In November 2015, the Taliban launched an attack on the district center. The security forces retreated 6 km toward the district center, and lost 2 policemen, with 6 wounded. Later, in March 2017, the Taliban launched an attack on the district center and set fire to the governor's office before being repulsed. There were 24 security incidents from 1 September 2016 to 31 May 2017, with over 100 families fleeing both Khwaja Bahauddin and Darqad in May 2017. There have been several more security incidents since then.

On 19 May 2020, Taliban insurgents launched attacks on checkpoints in Khwaja Bahauddin District, killing nine pro-government militiamen and wounding six others.

==Demographics==
Uzbeks, Tajiks, and Pashtuns live in Khwaja Bahauddin. The district has a population of 25852 and a sex ratio of 51 males for every 50 females. The median age is 15.5, and 48.2 percent of the population is employed. About 40% of the unemployed is seeking work. The average household size in Khwaja Bahauddin is 6.9, meaning there are about 3,750 households in the district.

==Economy==
About half of the people employed in Khwaja Bahauddin are involved in agriculture, hunting, forestry, or fishing. Roughly 40,000 jerib of land is cultivated twice each year and there are farming cooperatives available. However, agricultural output is low because of reliance on traditional farming techniques, lack of modern equipment and cold storehouses, and illegal natural resource use by armed groups.

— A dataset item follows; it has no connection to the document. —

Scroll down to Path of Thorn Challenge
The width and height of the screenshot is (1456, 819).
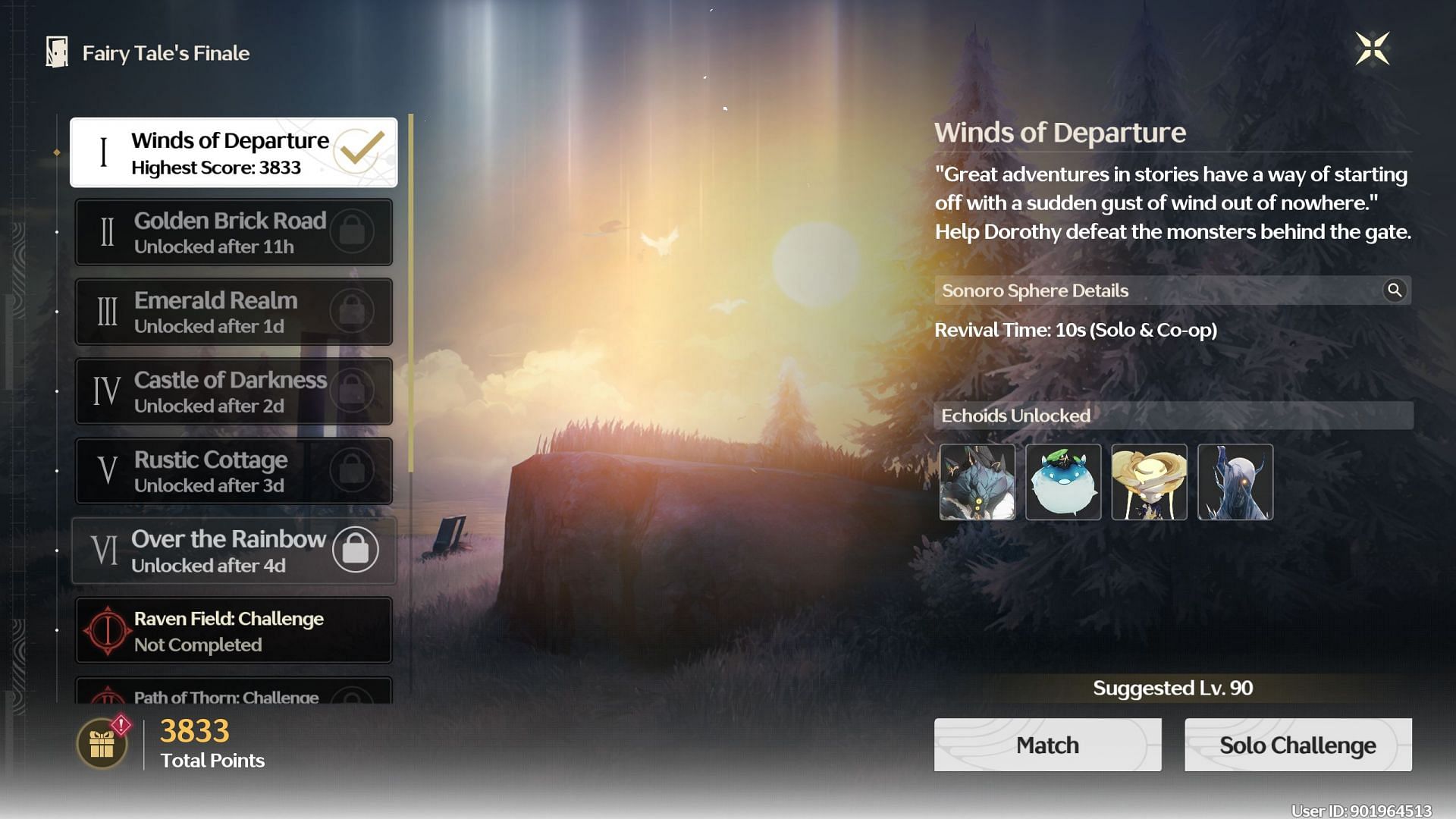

Forests and mines are also located in the district, but there is a lack of engineers and equipment.

==Education and Healthcare==
There is limited access to primary and secondary schools in Khwaja Bahauddin, and one religious school. However, there is a lack of teachers, buildings, budget, and training. The district has a 44% literacy rate.

The district has access to some health clinics, including the Iranian Clinic, the Turkish Clinic, and the KAHF Clinic as of 2006. However, there is a lack of funds and a high mortality rate. On 1 March 2020, a health center in the district was closed.